→ WHAT YOU NEED TO DO
The entries shown below should be output exactly as they appear.

→ DATA SHOWN
Segment Open

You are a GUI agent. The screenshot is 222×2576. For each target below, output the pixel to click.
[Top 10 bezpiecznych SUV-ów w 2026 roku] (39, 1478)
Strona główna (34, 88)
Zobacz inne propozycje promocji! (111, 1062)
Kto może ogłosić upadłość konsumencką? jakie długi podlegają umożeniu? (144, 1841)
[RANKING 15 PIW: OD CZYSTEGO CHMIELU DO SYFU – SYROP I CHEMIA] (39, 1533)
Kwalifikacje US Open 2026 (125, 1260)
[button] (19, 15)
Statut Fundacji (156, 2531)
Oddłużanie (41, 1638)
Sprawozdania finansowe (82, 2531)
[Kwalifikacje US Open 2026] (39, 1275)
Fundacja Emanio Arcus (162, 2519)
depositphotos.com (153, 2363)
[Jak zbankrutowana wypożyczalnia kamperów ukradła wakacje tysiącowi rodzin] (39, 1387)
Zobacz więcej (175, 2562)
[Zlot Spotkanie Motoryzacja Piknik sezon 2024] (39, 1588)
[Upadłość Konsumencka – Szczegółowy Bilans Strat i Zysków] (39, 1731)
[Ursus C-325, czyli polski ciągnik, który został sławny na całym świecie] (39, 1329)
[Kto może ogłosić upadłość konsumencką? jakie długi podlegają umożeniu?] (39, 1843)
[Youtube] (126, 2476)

Segment Closed

→ RESPONSE TO THIS EXERCISE
You are a GUI agent. The screenshot is 222×2576. For each target below, output the pixel to click.
[Top 10 bezpiecznych SUV-ów w 2026 roku] (39, 1478)
Strona główna (34, 88)
Zobacz inne propozycje promocji! (111, 1062)
Kto może ogłosić upadłość konsumencką? jakie długi podlegają umożeniu? (144, 1841)
[RANKING 15 PIW: OD CZYSTEGO CHMIELU DO SYFU – SYROP I CHEMIA] (39, 1533)
Kwalifikacje US Open 2026 (125, 1260)
[button] (19, 15)
Statut Fundacji (156, 2531)
Oddłużanie (41, 1638)
Sprawozdania finansowe (82, 2531)
[Kwalifikacje US Open 2026] (39, 1275)
Fundacja Emanio Arcus (162, 2519)
depositphotos.com (153, 2363)
[Jak zbankrutowana wypożyczalnia kamperów ukradła wakacje tysiącowi rodzin] (39, 1387)
Zobacz więcej (175, 2562)
[Zlot Spotkanie Motoryzacja Piknik sezon 2024] (39, 1588)
[Upadłość Konsumencka – Szczegółowy Bilans Strat i Zysków] (39, 1731)
[Ursus C-325, czyli polski ciągnik, który został sławny na całym świecie] (39, 1329)
[Kto może ogłosić upadłość konsumencką? jakie długi podlegają umożeniu?] (39, 1843)
[Youtube] (126, 2476)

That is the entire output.